The Calgary Flames team found themselves with this same problem, coming off their one and only Stanley Cup championship in the spring of 1989. The Flames veteran-laden lineup was changing over quickly with ownership creating an unsettling atmosphere for coaches and players alike. By the end of the 1990 season gone were the heady days of Flames legends and key contributors Lanny McDonald, Joe Mullen and Hakan Loob. Coach Terry Crisp and GM Cliff Fletcher were also on their way out as the Flames franchise made major wholesale changes.
Nicolas Perreault |
Of course the Flames management looked to the draft to fill some of the gaping holes left by those legendary players. Rebuilding began in earnest at the 1990 draft as the Flames shored up their goaltending by taking the consensus number one ranked overall major junior net minder that year, Trevor Kidd. What transpired next for Calgary in the second round of the 1990 draft continues to baffle the minds of hockey experts and pundits alike. For their first of three picks in the second round, Flames management engineered a deal with the Pittsburgh Penguins to trade one of their leaders and future HOF sniper, Joe Mullen, for an unknown, off-the-board, Ontario tier two defenseman and true prospect by the name of Nicolas Perreault at #26.

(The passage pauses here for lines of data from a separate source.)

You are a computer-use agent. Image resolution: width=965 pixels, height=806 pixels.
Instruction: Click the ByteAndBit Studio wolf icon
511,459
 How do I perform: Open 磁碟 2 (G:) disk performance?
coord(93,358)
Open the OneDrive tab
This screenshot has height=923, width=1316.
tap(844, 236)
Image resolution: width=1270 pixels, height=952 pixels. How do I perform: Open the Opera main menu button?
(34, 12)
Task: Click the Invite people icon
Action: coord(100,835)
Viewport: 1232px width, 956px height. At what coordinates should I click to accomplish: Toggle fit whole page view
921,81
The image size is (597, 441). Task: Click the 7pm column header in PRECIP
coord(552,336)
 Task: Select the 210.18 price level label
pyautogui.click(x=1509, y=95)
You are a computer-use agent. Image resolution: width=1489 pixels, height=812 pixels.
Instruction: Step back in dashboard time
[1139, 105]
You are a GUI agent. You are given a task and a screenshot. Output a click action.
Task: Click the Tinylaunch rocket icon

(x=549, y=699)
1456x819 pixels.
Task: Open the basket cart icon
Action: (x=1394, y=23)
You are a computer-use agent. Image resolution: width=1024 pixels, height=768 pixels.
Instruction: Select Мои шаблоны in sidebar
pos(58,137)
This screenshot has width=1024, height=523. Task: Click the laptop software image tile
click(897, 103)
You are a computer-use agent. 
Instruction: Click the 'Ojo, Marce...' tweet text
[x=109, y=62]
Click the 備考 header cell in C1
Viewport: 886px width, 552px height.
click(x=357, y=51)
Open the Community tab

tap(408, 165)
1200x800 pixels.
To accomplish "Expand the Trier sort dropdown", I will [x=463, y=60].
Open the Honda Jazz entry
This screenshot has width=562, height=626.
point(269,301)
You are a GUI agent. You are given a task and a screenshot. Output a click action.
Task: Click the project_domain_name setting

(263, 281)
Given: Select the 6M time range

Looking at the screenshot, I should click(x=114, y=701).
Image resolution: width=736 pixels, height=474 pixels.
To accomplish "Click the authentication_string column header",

Mullen went on to be an instrumental player in Pittsburgh’s back-to-back Stanley Cups in 1991 and 1992 and eventually became the second highest scoring American player in NHL history while being inducted into the HOF in 2000.Perreault was coming off an extremely successful season as the Central Ontario Junior "A" Hockey League's top defenseman and rookie-of-the-year, leading his Hawkesbury Hawks to become regular season and playoff champions, while signing a letter-of-intent with the CCHA’s Michigan State Spartans.
A true long-shot prospect, Perreault would never patrol an NHL blue line and became lost in the annals of hockey lore forever. After four unspectacular years in college at Michigan State, Perreault only played a paltry 84 minor league professional hockey games over two years with Saint John of the AHL and Toledo of the ECHL and in less than 10 years he was out of hockey for good.
Viitakoski with the 1993 Calgary Flames |
Viitakoski with the
1994 Saint John Flames
|
The Flames roster was a revolving -door on the bottom two lines which gave Viitakoski a legitimate shot at making the Flames straight out of camp in fall of 1993. Left wing was pretty bare with only Gary Roberts cemented in at the first line spot. Viitakoski debuted in the NHL, scoring three points in eight games, while spending most of the 1993-1994 campaign with the Flames AHL farm team in Saint John. While with Saint John, Viitakoski was a point a game player, putting up 28 goals and 67 points in 67 games to finish third in team scoring.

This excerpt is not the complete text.